Cloud Stocks: Amazon’s Twin Engines of AWS and Prime Make it Resilient | Sramana Mitra

Cloud Stocks: Amazon's Twin Engines of AWS and Prime Make it Resilient | Sramana Mitra

Following a tepid first quarter, tech giant Amazon (NASDAQ: AMZN) has delivered a better than expected second quarter revenue and provided a rosy outlook.

Amazon’s Financials

Amazon’s second quarter revenues grew 7% to $121.23 billion, ahead of the market’s forecast of $119.09 billion. Net loss was $2 billion, or $0.20 per diluted share, compared with net income of $7.8 billion, or $0.76 per diluted share a year ago. It missed the analyst estimate of a loss of $0.14 per share.

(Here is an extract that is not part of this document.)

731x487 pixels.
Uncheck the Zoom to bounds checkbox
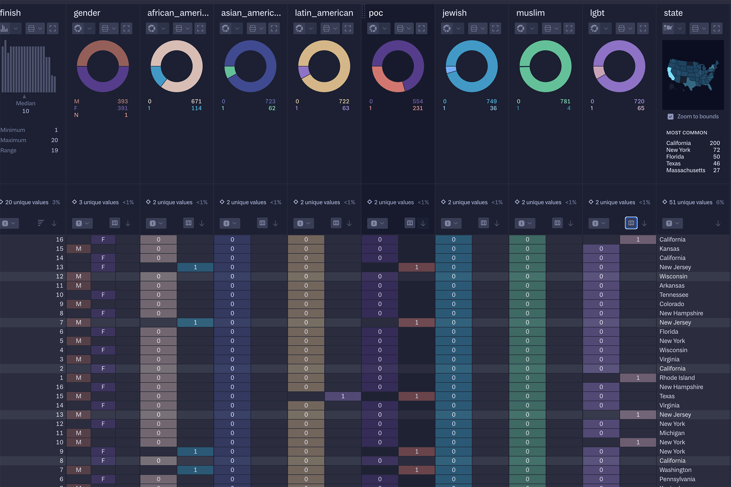click(670, 116)
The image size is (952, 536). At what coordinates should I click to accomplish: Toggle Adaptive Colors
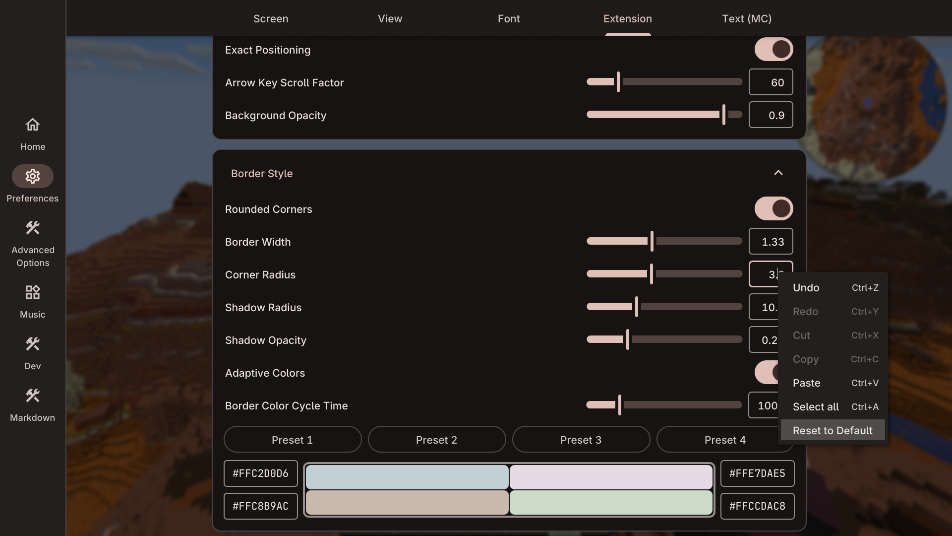tap(769, 373)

By segment, net product sales fell 2.4% to $56.6 billion and net service sales increased 17.4% to $64.7 billion.

North American sales grew 10% to $74.43 billion, while international sales fell 1% to $27.1 billion.

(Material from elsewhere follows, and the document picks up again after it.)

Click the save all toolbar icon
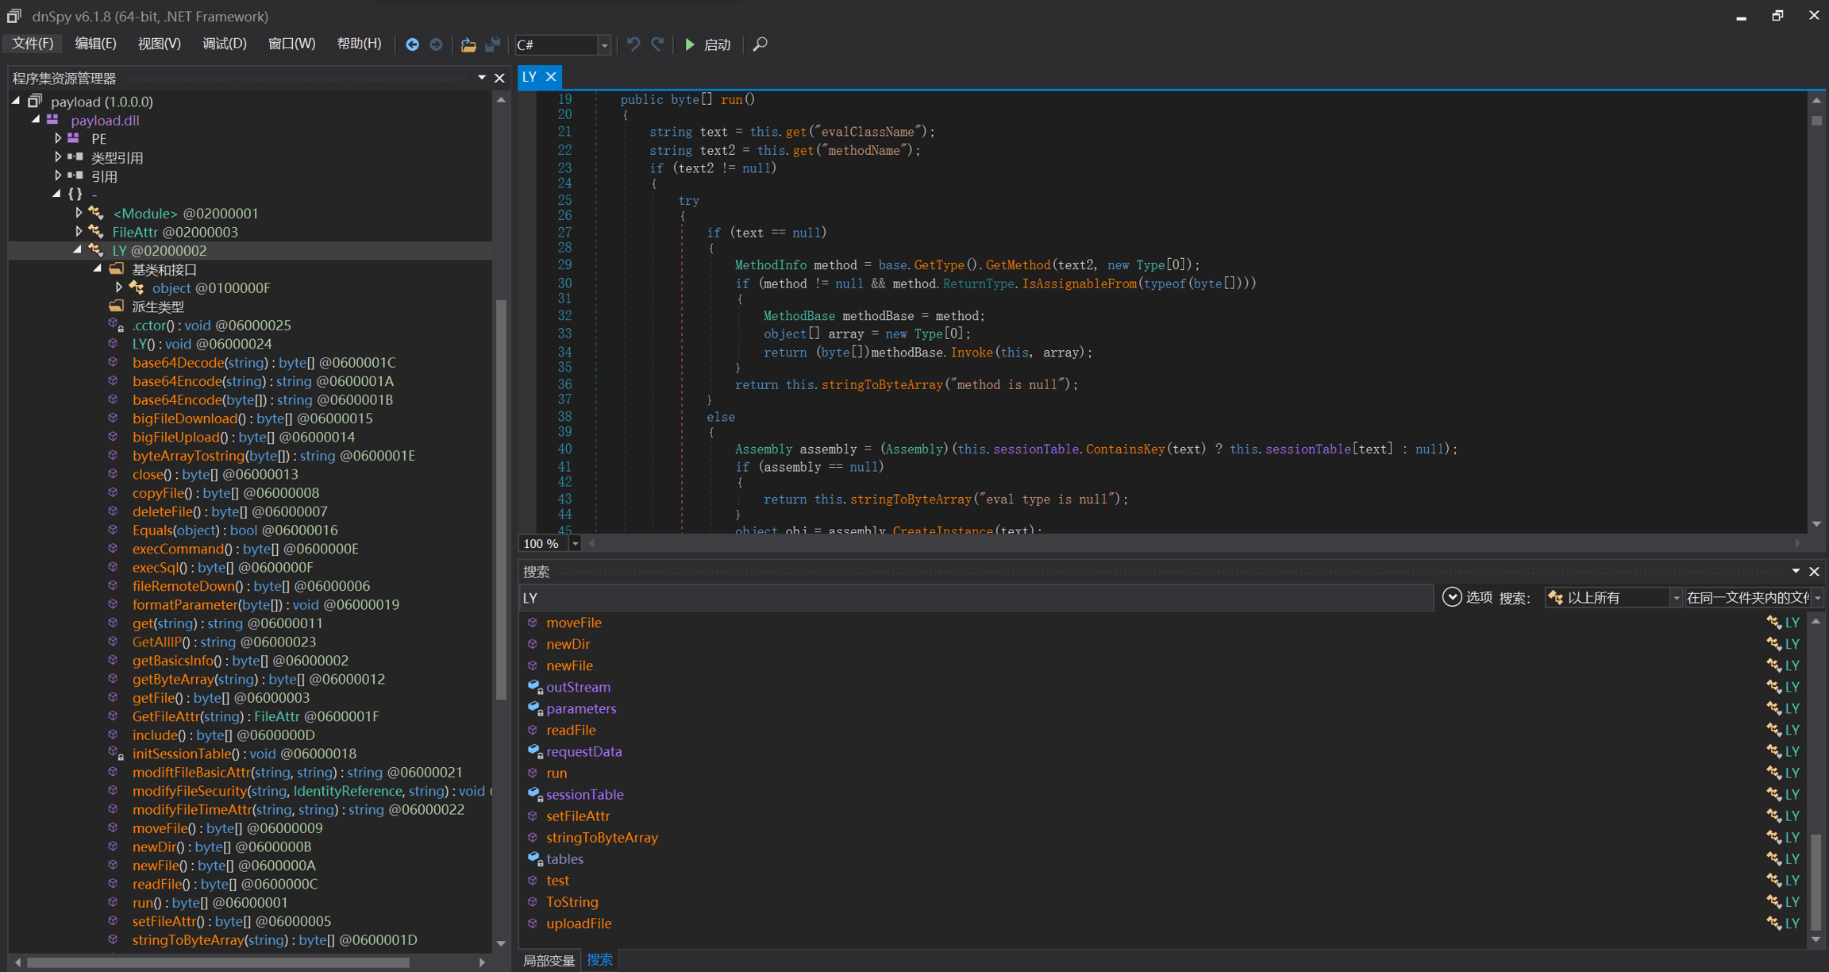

Revenues from Amazon Web Services (AWS) increased 33% to $19.7 billion, above the analyst estimate of $19.56 billion. Advertising services revenue grew 21% to $8.7 billion even as Google and Facebook experienced a slowdown in advertising spending.

Online stores revenue fell 4.3% to $50.8 billion. Amazon made up for the decline in e-commerce sales through fees from Prime customers. Subscription services revenues grew 14% to $8.7 billion. 

Physical stores revenue grew 12% to $4.7 billion. Revenue from third party sellers grew 13% to $27.3 billion.

Amazon expects third quarter revenues of $125-$130 billion or a growth 13% to 17%. The market was looking for revenues of $126.4 billion.

Amazon’s Shopping Upgrades

Amazon has been focusing on Shopping innovation. It announced Store Analytics, a new service that provides brands with aggregated and anonymized insights about the performance of their products, promotions, and ad campaigns in applicable stores. 

It recently launched Virtual Try-On for Shoes, where shoppers can virtually try on thousands of sneaker styles, and Luxury Stores at Amazon in France, Germany, Italy, Spain, and the UK, where customers can shop established and emerging luxury fashion brands online. Amazon Style uses machine learning algorithms to produce tailored recommendations for customers as they shop. In the fitting room, customers can use touchscreens to browse more options and request additional styles and sizes. 

Amazon expanded its grocery store footprint by opening 12 Amazon Fresh stores across the U.S. and the UK. It also introduced the next generation Amazon Dash Cart, a smart shopping cart that uses computer vision algorithms and sensor fusion to help identify items placed in a cart, so customers can skip the checkout line when they are done shopping. 

AWS Upgrades

AWS announced the general availability of Amazon Elastic Compute Cloud (Amazon EC2) C7g instances, the next generation of compute-optimized instances powered by AWS-designed Graviton3 processors. Graviton3 processors provide up to 25% better performance for compute-intensive applications and use up to 60% less energy.

AWS announced the general availability of AWS Mainframe Modernization to make it faster and easier for customers to modernize mainframe-based workloads by moving them to the cloud, with no upfront costs or underlying infrastructure to manage.

AWS also announced the general availability of AWS Cloud WAN, a managed wide area network service that makes it faster and easier to build, manage, and monitor a unified network that spans multiple locations and seamlessly connects cloud and on-premises environments. AWS Cloud WAN connects data centers, branch offices, and cloud resources into a single, centrally managed network that reduces operational cost and complexity while improving network health, performance, and security, so enterprises can remove the need to individually configure and manage multiple networks using different technologies.

With the twin engines of AWS and Prime, Amazon has shown resilience against macro pressures like slowing consumer discretionary spending and soaring inflation.

Its stock is trading at $134.16 with a market capitalization of $1.24 trillion. It hit a 52-week low of $134.09 in June this year and a 52-week high of $137.11 in November last year.

Disclosure: All investors should make their own assessments based on their own research, informed interpretations, and risk appetite. This article expresses my own opinions based on my own research of product-market fit, channel execution, and other factors. My primary interest is in product strategy. While this may have bearing on stock movements, my writings tend to focus on long-term implications. The information presented is illustrative and educational, but should not be regarded as a complete analysis nor recommendation to buy or sell the securities mentioned herein. I am not a registered investment adviser and I am not receiving compensation for this article. I am an investor in this company.